SpOn 19.12.2025
15:29 Uhr

Hessen: Mann muss nach Armbrust-Mord lebenslang in Haft


Mord am Arbeitsplatz: Ein 59-Jähriger ist zu lebenslanger Freiheitsstrafe verurteilt worden, weil er sein Opfer heimtückisch und aus niedrigen Beweggründen getötet hat. Laut Gericht ging es um eine Erbschaft.

Hessen: Mann muss nach Armbrust-Mord lebenslang in Haft

Das Landgericht Kassel hat einen Mann aus Bayern wegen des Mords an einer 50-Jährigen zu lebenslanger Haft verurteilt. Er habe die Frau im Dezember 2024 an ihrem Arbeitsplatz in einer Klinik im nordhessischen Bad Zwesten mit einer Armbrust getötet. »Es gibt keinerlei Zweifel, dass der Angeklagte die Tat begangen hat«, sagte der Vorsitzende Richter Christian Geisler.

Demnach habe der 59-Jährige aus niedrigen Beweggründen und heimtückisch gehandelt. Das Gericht stellte zudem die besondere Schwere der Schuld fest. Damit ist eine vorzeitige Haftentlassung nach 15 Jahren nahezu ausgeschlossen.

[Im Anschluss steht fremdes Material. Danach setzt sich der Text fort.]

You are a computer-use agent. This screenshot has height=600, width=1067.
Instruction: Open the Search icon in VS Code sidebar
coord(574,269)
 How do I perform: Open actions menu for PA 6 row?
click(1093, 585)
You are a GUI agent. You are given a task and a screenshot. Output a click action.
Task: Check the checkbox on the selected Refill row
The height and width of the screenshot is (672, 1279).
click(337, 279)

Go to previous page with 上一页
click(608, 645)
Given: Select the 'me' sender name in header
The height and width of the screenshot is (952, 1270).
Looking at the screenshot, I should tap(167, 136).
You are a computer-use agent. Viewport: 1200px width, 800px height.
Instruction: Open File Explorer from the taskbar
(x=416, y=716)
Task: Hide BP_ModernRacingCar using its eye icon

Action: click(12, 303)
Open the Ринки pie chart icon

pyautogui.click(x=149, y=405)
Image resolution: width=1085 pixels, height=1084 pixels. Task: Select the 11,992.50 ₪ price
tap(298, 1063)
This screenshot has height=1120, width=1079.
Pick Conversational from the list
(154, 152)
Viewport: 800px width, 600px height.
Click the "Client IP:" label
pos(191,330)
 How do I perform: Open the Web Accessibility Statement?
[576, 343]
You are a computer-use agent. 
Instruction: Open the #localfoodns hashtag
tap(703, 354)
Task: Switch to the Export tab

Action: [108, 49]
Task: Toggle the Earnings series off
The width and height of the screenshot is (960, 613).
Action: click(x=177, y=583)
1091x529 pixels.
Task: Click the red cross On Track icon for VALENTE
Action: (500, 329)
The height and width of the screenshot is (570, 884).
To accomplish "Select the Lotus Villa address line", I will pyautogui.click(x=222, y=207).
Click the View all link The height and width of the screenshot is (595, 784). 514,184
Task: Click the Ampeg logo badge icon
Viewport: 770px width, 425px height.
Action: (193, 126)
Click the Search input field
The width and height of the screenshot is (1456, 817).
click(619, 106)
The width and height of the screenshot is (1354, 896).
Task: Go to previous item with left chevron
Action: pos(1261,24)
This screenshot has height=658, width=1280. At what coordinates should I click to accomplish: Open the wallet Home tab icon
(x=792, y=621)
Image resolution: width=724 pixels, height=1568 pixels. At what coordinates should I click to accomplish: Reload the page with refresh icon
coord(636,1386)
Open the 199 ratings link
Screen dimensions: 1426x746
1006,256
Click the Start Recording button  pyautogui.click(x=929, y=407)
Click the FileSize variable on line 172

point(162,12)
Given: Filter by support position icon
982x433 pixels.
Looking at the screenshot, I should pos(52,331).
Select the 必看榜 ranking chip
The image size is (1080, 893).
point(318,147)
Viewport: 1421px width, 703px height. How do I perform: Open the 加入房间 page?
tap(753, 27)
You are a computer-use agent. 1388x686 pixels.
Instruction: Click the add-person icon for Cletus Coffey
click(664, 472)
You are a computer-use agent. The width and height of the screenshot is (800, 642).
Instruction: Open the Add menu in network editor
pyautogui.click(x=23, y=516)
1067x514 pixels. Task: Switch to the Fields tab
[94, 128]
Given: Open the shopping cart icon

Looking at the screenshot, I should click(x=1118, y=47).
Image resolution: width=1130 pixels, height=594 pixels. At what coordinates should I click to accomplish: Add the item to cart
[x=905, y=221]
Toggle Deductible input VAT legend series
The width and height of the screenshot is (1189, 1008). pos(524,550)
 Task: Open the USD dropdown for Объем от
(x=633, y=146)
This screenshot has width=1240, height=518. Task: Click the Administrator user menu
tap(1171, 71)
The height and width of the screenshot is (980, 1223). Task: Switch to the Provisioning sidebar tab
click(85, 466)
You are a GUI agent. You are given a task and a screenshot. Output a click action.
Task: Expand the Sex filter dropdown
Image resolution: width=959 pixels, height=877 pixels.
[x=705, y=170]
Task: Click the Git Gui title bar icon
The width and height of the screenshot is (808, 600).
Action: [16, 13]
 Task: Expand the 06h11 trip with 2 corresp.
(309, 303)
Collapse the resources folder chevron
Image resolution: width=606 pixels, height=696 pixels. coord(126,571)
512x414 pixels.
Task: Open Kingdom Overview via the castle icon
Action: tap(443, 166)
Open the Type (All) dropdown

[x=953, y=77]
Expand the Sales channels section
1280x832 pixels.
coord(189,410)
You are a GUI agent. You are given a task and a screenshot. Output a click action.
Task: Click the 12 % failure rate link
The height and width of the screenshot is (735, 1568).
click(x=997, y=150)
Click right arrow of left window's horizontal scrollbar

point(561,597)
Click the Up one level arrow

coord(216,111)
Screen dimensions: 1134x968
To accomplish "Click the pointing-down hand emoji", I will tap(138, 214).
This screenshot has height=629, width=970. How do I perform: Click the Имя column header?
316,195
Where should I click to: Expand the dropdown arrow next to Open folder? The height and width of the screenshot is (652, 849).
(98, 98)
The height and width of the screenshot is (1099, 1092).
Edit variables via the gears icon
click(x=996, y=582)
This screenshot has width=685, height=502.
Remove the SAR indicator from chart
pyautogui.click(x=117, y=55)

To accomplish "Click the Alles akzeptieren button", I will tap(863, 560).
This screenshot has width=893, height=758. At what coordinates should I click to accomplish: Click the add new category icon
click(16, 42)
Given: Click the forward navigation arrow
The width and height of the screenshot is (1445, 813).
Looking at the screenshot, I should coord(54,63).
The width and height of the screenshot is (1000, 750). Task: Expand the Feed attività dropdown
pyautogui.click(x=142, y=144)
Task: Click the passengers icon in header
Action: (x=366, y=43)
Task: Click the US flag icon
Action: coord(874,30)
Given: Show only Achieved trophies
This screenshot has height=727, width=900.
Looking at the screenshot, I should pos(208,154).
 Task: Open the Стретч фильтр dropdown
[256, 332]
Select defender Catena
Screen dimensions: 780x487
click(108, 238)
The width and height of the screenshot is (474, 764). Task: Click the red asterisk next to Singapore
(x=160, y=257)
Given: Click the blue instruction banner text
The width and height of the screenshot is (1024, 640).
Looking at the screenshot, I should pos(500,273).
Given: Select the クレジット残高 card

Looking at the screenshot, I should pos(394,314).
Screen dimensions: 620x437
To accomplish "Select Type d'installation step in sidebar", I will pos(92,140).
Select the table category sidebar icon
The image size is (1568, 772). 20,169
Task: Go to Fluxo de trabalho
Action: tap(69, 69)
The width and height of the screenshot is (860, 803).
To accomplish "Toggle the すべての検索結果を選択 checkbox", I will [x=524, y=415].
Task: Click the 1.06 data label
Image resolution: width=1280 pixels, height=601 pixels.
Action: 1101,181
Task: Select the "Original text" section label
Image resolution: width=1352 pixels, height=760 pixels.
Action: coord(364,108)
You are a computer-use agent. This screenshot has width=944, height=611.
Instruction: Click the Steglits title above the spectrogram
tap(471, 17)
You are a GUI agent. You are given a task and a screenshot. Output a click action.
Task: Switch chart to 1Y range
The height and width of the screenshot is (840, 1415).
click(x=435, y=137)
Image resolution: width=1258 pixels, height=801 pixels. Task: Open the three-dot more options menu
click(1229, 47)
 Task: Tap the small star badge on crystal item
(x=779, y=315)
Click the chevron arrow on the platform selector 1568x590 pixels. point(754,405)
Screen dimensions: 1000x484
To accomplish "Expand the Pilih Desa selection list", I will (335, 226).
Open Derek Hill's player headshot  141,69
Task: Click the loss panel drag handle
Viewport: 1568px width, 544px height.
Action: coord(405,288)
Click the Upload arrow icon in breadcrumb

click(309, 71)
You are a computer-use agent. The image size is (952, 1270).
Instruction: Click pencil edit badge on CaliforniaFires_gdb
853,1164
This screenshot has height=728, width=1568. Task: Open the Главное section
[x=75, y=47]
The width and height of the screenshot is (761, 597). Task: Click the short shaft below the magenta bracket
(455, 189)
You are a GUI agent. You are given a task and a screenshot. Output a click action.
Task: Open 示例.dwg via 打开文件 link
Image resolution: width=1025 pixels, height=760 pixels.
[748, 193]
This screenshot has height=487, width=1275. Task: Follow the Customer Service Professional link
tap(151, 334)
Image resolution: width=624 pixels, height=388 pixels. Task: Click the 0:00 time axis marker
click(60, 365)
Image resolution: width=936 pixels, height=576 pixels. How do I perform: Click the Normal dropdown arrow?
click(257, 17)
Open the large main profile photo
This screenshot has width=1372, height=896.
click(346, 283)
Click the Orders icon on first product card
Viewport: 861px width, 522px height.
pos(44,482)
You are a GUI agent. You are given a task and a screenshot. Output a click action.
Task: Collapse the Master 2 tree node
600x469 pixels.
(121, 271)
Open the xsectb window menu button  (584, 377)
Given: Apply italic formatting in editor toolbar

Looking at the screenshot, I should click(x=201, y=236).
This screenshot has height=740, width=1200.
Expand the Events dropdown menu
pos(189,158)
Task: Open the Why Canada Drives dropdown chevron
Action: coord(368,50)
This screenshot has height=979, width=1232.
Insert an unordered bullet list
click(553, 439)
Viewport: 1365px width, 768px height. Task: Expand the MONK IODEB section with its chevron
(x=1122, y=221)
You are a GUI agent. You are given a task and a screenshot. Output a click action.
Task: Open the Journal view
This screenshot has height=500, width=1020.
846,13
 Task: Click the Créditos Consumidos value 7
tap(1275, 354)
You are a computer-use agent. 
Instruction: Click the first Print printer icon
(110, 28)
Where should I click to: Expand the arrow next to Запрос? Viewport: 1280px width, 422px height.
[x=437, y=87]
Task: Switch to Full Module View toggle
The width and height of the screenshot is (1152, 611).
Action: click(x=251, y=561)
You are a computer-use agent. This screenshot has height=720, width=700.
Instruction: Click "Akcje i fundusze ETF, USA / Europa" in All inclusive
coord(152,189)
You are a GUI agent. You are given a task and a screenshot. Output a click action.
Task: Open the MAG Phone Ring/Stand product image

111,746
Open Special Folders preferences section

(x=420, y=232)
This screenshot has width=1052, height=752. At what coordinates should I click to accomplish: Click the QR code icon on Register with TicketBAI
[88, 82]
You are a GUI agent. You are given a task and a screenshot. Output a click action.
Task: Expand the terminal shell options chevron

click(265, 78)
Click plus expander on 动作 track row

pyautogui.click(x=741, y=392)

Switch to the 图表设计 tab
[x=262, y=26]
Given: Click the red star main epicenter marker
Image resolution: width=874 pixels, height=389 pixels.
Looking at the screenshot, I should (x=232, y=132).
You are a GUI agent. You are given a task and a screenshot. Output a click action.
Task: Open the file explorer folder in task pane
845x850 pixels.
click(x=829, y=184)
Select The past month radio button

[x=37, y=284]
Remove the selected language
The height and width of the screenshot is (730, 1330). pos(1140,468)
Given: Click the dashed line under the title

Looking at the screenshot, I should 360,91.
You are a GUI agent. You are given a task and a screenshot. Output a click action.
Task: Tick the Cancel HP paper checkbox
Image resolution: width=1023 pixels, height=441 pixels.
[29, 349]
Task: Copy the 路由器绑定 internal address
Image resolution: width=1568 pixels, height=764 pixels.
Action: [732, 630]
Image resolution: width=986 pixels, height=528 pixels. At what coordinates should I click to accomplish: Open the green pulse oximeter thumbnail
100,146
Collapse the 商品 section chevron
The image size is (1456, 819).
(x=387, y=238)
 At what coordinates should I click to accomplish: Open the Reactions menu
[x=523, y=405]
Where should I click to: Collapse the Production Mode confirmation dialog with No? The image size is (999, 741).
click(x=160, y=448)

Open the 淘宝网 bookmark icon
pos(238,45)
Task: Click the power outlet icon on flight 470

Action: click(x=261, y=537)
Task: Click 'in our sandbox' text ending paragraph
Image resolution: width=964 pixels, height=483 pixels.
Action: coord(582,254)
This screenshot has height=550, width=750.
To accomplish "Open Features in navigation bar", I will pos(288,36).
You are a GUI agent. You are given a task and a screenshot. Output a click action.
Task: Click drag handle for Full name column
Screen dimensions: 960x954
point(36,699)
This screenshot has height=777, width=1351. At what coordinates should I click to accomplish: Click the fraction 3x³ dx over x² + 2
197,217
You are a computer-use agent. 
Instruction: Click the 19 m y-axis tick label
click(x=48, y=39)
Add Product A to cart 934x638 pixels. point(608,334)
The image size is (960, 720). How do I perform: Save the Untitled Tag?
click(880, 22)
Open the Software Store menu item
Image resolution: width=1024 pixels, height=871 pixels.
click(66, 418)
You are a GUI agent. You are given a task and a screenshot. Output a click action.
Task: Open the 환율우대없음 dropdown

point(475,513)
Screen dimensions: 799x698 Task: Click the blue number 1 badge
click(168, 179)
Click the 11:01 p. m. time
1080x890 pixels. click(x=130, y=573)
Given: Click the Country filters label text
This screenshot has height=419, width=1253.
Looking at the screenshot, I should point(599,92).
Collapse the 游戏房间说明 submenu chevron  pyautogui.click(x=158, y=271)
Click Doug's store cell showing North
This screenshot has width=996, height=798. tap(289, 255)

Laut Gericht hat der Angeklagte die Frau getötet wegen Erbstreitigkeiten mit ihrem Bruder. Dieser war mit der Mutter des Beschuldigten in einer Beziehung und hatte von ihr offenbar ein Haus übertragen bekommen. In einem jahrelangen Streit habe der Angeklagte den Mann sowie dessen Familie daraufhin mehrfach bedroht.

Mehr zum Thema

Der 59-Jährige äußerte sich bis zuletzt nicht zu den Vorwürfen. Seine Verteidiger sahen die Mordmerkmale Heimtücke, niedrige Beweggründe und Grausamkeit als nicht erfüllt an. Das Urteil ist noch nicht rechtskräftig.